From most of the sea ice maps, it seems like there is open water along the west coast of Svalbard in most years, while there is consistently more sea ice to the east, where the polar bears prefer to have their dens. If there is more ice than usual to the west this year, there could be an increase in polar bear population there this spring.

Reply to  tty
March 3, 2020 3:55 pm

The comment by the WWF gal is telling:
Since the polar bears are under stress from climate change, it would have been better to tranquilize it and relocate it somewhere else.

This is par for the course in the eco fascist explanation for more polar bear availing themselves of garbage dump food throughout the Arctic: they’re starving because of climate change. Not they’re loads of them and human garbage is easy pickings.
How to twist the story.

March 3, 2020 12:49 pm

boy, talk about ‘cherry picking’: one town in Norway. conclusion: problem solved!


Bryan A
Reply to  chris
March 3, 2020 2:37 pm

Exactly, Like One tree in Yamal

One Tree to rule Yamal
One Tree to find them
One Tree to call Yamal
And in Climate Science Bind Them

Reply to  chris
March 4, 2020 12:38 am

Reporting on changes in ice behaviour and bear population isn’t cherry picking.

March 3, 2020 1:18 pm


I’m convinced arctic sea ice extent is dictated by chinese power plant pollution.

March 3, 2020 1:23 pm

Who ever told you that? “not at all aggressive towards humans like e. g. grizzlies.” Don’t listen to him. I’ve worked up there.
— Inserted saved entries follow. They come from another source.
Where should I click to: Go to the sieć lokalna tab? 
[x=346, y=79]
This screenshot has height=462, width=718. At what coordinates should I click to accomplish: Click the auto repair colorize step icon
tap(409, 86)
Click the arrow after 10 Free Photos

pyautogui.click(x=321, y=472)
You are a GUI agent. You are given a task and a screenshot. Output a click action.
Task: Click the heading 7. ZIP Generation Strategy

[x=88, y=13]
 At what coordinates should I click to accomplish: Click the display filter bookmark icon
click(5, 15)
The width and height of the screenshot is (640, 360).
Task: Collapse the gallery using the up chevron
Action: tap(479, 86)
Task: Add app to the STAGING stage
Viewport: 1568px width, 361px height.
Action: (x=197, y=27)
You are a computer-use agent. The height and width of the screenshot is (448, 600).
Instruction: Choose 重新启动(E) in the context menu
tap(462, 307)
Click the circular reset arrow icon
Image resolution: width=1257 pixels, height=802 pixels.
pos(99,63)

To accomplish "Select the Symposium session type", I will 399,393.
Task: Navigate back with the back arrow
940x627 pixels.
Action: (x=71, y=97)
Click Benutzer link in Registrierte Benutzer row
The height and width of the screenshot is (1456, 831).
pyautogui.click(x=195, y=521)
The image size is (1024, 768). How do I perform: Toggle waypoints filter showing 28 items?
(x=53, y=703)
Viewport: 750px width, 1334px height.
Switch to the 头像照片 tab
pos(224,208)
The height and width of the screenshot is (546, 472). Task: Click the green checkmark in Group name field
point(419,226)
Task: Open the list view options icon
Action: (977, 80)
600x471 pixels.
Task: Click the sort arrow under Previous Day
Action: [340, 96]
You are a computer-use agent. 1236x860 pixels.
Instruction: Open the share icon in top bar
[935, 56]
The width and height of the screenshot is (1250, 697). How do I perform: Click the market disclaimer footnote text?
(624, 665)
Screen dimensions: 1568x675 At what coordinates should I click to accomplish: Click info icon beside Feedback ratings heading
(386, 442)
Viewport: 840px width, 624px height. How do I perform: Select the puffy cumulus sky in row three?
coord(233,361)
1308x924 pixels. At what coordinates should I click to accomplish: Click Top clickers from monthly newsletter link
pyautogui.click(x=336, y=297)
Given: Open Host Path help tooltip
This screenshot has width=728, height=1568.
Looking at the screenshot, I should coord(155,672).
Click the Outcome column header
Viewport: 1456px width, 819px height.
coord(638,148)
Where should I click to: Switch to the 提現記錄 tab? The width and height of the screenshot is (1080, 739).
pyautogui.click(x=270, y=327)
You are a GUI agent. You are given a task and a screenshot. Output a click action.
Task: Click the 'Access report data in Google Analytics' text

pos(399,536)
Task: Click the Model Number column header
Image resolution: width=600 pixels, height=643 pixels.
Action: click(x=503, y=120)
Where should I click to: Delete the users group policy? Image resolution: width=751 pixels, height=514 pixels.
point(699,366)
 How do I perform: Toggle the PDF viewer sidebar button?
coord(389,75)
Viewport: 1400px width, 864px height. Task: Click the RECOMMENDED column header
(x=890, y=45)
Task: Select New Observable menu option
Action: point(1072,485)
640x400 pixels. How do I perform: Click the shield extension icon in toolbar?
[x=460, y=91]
If a polar bear sees you, HE OR SHE WILL TRY AND EAT YOU! Not at all like grizzlies, that have often seen people, and tend to be shy. i worked in the Arctic off and on from the ’70’s to the ’90s in the oil industry. No one could travel from the camp to the drilling rig unless in a vehicle, and a polar bear sighting was a “red alert”. A bear inside the camp perimeter was considered an emergency. ie. no one to be outside. If you ever travel to Churchill Manitoba to see the bears, ask the locals.

Reply to  PeterT
March 4, 2020 5:38 am

“Who ever told you that?”

Nobody. Personal experience.

I’ve met quite a few Polar Bears in Svalbard. And, yes, they are potentially quite dangerous, and, yes, you always carry a gun when outside Longyearbyen township, but I’ve never used one, and I’ve never met anybody who has had to use one either.

And, yes, I know about the english tourist killed a few years ago in Svalbard. And there was another case in the seventies if I remember right. Hardly a horrific record.

March 3, 2020 1:42 pm

Agh. Wrong link. Have a look at this one. There is a link to the video script.


March 3, 2020 4:53 pm

Note that I have ammended my post to reflect a tweet by the NIS that *2004* was the last time there was as much Svalbard ice as 2020 on 28 Feb.

As I discussed, clearly 2000 had less ice than this year but somehow I missed 2004 in the archive. Oversight corrected.


March 4, 2020 3:50 am

The east side of Svalbard has the ice, while the west has a warm current and open water. Way back in 1596 Willem Barentsz found open water on the northwest corner and landed in mid June, when sea-ice usually hasn’t melted back all that far. He could not do the same landing last June.

Currently sea-ice extent is at higher levels than the past five years, and temperatures at the Pole are at the lowest level of the winter, and below normal.